There was silence while the Minister of War permitted this exhortation
to sink in. Then, apparently reassured, he sat up in bed and eyed his
untimely visitor with a glare little short of truculent.
"Eh? What's that?" he demanded. "Business? What sort of business? If
you wish to submit to my consideration any matter of business, how is
it you break into my home at dead of night and rouse me in this brutal
fashion"--here his voice faltered--"with a lethal weapon pointed at my
head?"
"Monsieur will admit he speaks under an error," returned the burglar.
"I have yet to point this pistol at him. I should be very sorry to feel
obliged to do so. I display it, in fact, simply that monsieur may not
forget himself and attempt to summon servants in his resentment of this
(I admit) unusual method of introducing one's self to his attention.
When we understand each other better there will be no need for such
precautions, and then I shall put my pistol away, so that the sight of
it may no longer annoy monsieur."
"It is true, I do not understand you," grumbled the Minister of War.
"Why--if your errand be peaceable--break into my house?"
"Because it was urgently necessary to see monsieur instantly. Monsieur
will reflect upon the reception one would receive did one ring the front
door-bell and demand audience at three o'clock in the morning!"
"Well ..." Monsieur Ducroy conceded dubiously. Then, on reflection, he
iterated the monosyllable testily: "Well! What is it you want, then?"
"I can best explain by asking monsieur to examine--what
I have to show him."
With this Lanyard dropped the pistol into his coat-pocket, from another
produced a gold cigarette-case, and from the store of this last with
meticulous care selected a single cigarette.
Regarding the Minister of War in a mystifying manner, he began to roll
the cigarette briskly between his palms. A small shower of tobacco
sifted to the floor: the rice-paper cracked and came away; and with the
bland smile and gesture of a professional conjurer, Lanyard exhibited a
small cylinder of stiff paper between his thumb and index-finger.
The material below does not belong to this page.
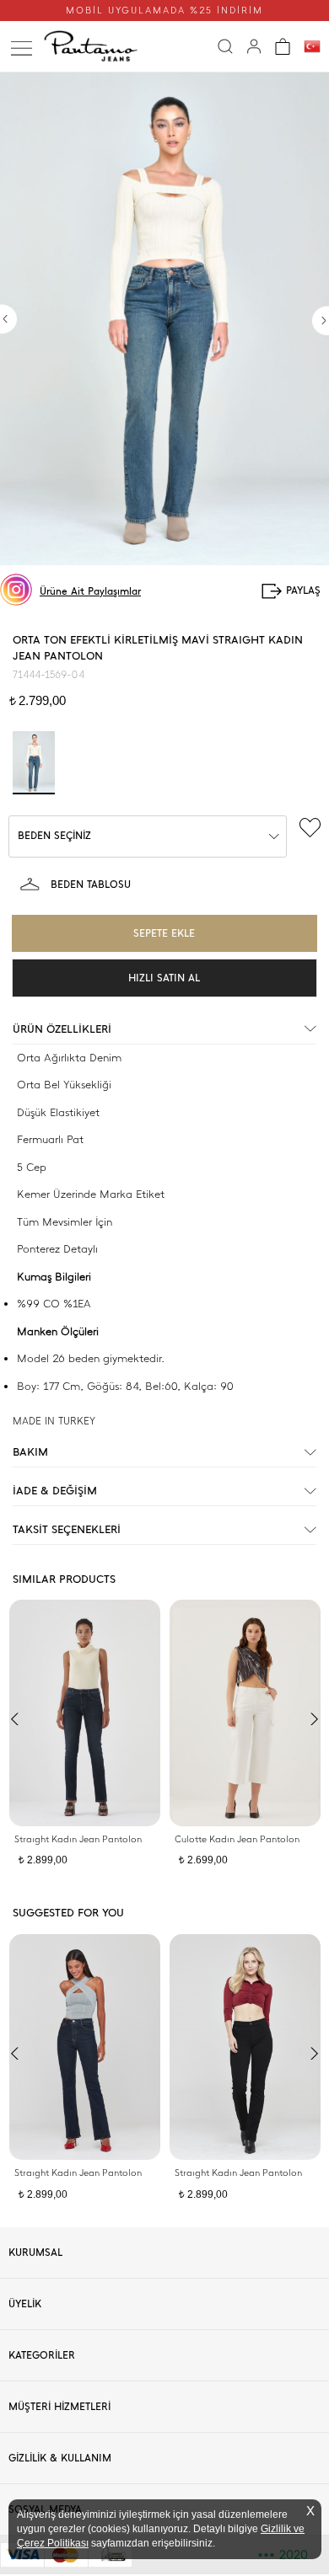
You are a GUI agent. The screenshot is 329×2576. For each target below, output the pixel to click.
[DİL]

Goggling resentfully, Monsieur Ducroy spluttered:
"Eh--what impudence is this?"
His smile unchanged, Lanyard bent forward and silently dropped the
cylinder into the Frenchman's hand. At the same time he offered him a
pocket magnifying-glass. "What is this?" Ducroy persisted stupidly.
"What--what--!"
"If monsieur will be good enough to unroll the papers and examine them
with the aid of this glass--"
With a wondering grunt, the other complied, unrolling several small
sheets of photographer's printing-out paper, to which several
extraordinarily complicated and minute designs had been
transferred--strongly resembling laborious efforts to conventionalize a
spider's web.
But no sooner had Monsieur Ducroy viewed these through the glass, than
he started violently, uttered an excited exclamation, and subjected them
to an examination both prolonged and exacting.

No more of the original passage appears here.